Research the company

Interviewers expect candidates to have a good grasp of what their organisation does – meaning your ability to research effectively is essential.

Consider aspects like: how big the company is, how it’s divided up, who their customers are, and who their main competitors are – as well as any recent developments or plans within the company.

With this knowledge, you’ll be able to add value to the conversation, whilst showing a genuine interest in what they do.


Read the job description

When it comes to interview preparation, the job description is your best friend.

Not only will a thorough examination of the duties and required personal qualities help you to understand more about what the role entails – it’ll also help you to recognise exactly what the employer is looking for.

Then, you can tailor your answers accordingly – coming up with tangible examples that prove you’re the best candidate for the role.

What job adverts really mean


Figure out the format

Interviews can take a number of forms – from one-on-one and group interviews, to position-specific tests, role plays, and psychometric questionnaires. And each one will require a different type of preparation.

Often, this will be explained when you’re invited to the interview, but there’s no harm in asking for more information if needed. Researching online to find out how the process has worked for other people in your situation will also help you to figure out what to expect.

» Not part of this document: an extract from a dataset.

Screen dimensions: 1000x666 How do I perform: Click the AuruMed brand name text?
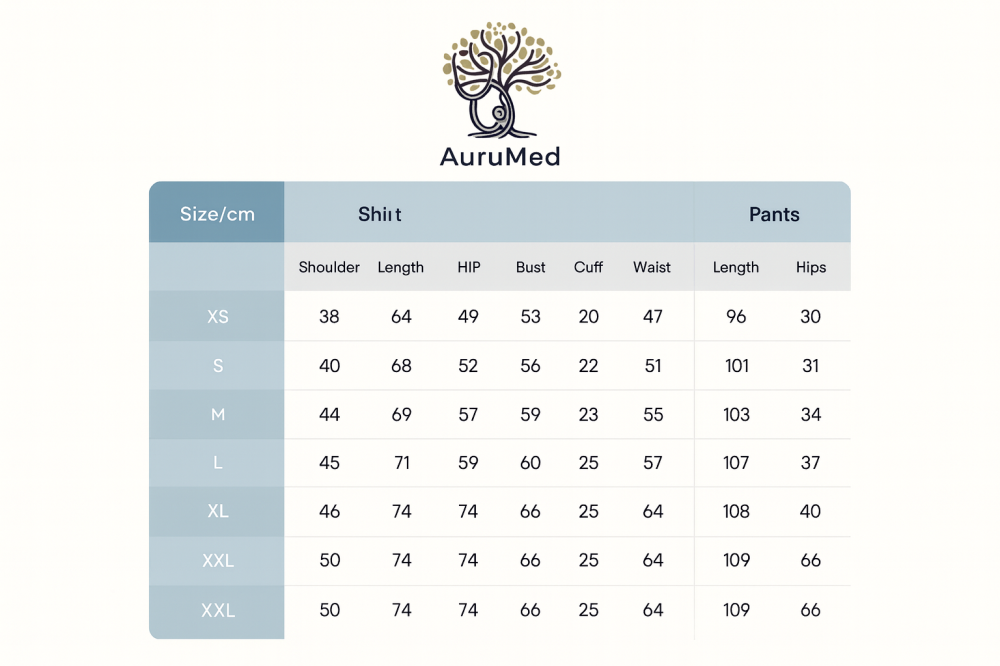click(x=500, y=157)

Finding out who your interviewer(s) will be and researching their roles within the organisation will additionally help to reduce surprises on the big day. You can look these up on the company website, or try finding them on LinkedIn.

Competency-based interviews: What you need to know

Group interview tasks and activities


Write things down

Unfortunately, you can’t predict every interview question that’ll come up.

So instead of relying solely on memorised answers, prepare an additional list of your most relevant skills, attributes, and work experience. Each question you address will be an opportunity to provide some of this information to the interviewer.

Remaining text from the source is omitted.